The strengths of our study should be considered in light of the limitations. NHIS data is cross-sectional, limiting the examination of changes that occur in aerobic activity in the same individual over time. Given the cross-sectional nature of NHIS, we were not able to more definitively establish a causal link between neighborhood social cohesion and physical activity, such as ruling out reverse causation as a plausible explanation (e.g., individuals who are more physically active help build more socially cohesive neighborhoods), or the related notion of endogeneity where

healthier (i.e. more physically active individuals) select neighborhoods that are more socially cohesive. Also, the activity estimates were based on self-reported measures rather than 'objective' device measures of activity. Previous research has indicated that the overestimation of the amount of physical activity performed can occur as a result of reporting bias from self-reported physical activity, compared with activity assessed through device measured methods (Troiano, Berrigan, & Dodd, 2008). For example, a recent study of Latinos that examined both self-reported and accel-erometer measured physical activity showed that there was an overestimation of physical activity when using self-report versus an objective measure (Arredondo et al., 2015). However, it must be noted that accelerometer-based assessments also induces, to some extent, measurement error as they are based on pre-specified bouts of activity and also do not provide information on domain-specific activity, which was the goal of our study. Further, physical activity recommendations in the 2008 Physical Activity Guidelines for Americans are based on self-reported measures of physical activity (USDHHS, 2008). Also, the measure of aerobic physical activity in our study only focused on LTPA, not accounting for other types of activity such as transportation activity, which may be impacted by neighborhood characteristics such as neighborhood social cohesion. Although Latinos engage in low levels of LTPA, occupational physical activity has been shown to be substantially higher in Latinos compared with other racial/ethnic groups (Marquez et al., 2010), which contributes to overall activity. For example, previous research has shown that based on accel-erometer data, Latinos of Mexican origin engage in higher levels of overall activity compared with non-Latino whites and blacks (Troiano et al., 2008). Lastly, another limitation of our study was the use of four neighborhood social cohesion items, rather than the five items typically used to measure neighborhood social cohesion (Sampson et al., 1997). However, we assessed the reliability of the four items as a measure of neighborhood social cohesion and they demonstrated high internal consistency.

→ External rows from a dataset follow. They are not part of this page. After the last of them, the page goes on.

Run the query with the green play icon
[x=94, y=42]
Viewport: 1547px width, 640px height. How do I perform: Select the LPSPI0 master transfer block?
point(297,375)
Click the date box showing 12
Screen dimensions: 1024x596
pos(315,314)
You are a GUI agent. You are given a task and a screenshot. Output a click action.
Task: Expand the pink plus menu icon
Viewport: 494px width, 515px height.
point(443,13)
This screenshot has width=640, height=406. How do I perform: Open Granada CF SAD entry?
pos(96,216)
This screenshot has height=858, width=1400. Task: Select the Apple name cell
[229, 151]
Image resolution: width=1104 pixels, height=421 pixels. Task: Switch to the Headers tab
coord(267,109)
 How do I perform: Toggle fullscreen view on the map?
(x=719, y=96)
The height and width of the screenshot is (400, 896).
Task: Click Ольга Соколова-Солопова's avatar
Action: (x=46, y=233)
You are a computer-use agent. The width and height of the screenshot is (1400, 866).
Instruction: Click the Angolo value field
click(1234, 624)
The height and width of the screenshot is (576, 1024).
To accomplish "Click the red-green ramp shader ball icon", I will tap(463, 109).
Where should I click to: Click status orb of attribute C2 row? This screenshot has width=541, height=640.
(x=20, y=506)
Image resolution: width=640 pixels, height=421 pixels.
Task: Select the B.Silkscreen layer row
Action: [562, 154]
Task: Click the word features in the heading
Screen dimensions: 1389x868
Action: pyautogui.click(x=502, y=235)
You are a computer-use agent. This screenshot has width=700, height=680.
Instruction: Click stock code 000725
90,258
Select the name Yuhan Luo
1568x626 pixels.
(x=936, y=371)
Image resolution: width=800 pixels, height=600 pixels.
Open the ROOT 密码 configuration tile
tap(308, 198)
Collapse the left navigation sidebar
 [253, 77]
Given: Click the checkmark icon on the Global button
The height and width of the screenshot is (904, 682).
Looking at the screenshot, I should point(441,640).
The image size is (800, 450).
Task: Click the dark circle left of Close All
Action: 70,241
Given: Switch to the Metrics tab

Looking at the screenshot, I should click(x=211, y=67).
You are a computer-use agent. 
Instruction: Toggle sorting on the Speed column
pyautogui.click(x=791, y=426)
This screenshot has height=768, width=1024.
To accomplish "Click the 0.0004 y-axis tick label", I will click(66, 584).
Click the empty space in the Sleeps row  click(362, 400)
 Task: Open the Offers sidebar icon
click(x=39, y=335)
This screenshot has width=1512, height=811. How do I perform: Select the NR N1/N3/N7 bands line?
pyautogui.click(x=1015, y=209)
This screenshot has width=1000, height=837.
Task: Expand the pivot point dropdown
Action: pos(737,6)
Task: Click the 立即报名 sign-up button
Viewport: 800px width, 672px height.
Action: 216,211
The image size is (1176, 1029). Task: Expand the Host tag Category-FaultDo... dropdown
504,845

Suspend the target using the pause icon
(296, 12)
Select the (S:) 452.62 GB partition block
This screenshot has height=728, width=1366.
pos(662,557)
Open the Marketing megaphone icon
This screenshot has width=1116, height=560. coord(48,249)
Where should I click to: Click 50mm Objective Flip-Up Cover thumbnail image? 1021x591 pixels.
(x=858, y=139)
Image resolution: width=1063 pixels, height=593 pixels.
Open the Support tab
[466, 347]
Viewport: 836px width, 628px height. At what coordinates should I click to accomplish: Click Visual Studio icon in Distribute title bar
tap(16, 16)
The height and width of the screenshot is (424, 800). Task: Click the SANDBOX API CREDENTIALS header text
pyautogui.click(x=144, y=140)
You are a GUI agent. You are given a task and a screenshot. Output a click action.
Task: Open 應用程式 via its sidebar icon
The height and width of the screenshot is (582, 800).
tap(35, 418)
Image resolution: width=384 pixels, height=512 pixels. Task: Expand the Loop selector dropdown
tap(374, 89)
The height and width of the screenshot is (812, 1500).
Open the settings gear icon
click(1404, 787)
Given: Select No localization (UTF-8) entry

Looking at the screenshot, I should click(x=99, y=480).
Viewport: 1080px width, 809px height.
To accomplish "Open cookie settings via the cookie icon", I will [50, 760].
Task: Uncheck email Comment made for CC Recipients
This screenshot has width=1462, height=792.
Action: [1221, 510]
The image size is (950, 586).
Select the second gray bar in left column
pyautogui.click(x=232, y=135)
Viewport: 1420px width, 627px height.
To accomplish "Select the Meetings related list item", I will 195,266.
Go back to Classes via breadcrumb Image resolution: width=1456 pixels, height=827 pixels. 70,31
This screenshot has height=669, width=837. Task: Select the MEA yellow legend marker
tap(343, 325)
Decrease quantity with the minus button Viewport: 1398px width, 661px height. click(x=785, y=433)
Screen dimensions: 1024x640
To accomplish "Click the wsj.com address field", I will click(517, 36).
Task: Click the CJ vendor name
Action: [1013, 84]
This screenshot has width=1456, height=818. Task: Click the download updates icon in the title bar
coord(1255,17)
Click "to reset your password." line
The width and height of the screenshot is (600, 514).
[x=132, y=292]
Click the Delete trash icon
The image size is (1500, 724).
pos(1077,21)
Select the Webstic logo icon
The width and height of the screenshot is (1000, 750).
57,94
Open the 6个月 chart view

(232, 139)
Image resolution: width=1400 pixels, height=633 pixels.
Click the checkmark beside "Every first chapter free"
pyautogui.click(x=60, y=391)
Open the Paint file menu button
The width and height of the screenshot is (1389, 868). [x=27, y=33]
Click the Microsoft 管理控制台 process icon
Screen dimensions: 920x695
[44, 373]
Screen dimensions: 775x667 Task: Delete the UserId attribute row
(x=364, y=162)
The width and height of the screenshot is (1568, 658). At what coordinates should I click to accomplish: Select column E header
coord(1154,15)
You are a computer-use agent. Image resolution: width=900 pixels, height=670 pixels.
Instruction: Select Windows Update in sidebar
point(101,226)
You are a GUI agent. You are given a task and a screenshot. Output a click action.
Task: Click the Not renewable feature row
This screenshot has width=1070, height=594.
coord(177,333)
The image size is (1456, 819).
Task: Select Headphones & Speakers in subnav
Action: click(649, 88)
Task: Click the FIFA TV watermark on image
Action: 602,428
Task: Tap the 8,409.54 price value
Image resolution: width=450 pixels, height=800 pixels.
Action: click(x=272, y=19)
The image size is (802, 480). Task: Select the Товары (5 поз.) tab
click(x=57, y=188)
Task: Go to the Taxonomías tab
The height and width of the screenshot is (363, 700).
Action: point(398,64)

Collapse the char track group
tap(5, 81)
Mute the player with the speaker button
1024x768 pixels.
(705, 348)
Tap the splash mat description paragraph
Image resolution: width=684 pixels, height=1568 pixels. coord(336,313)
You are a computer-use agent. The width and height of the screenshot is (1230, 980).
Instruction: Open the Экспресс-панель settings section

Our study adds to current knowledge on how neighborhood factors, specifically neighborhood social cohesion, contribute to physical activity outcomes by investigating whether the relationship between neighborhood social cohesion and aerobic activity varies by Latino subgroup. Our findings highlight the importance of considering the heterogeneity that exists within the Latino population. Thus, when developing physical activity interventions for Latino subpopulations, it will be important to understand the role of neighborhood factors as they relate to physical activity disparities within the Latino population. Given the low prevalence of Latino adults meeting the current physical activity guidelines, it is critical to obtain a better understanding of the factors that contribute to physical activity to improve the development of effective health promotion efforts in the Latino population.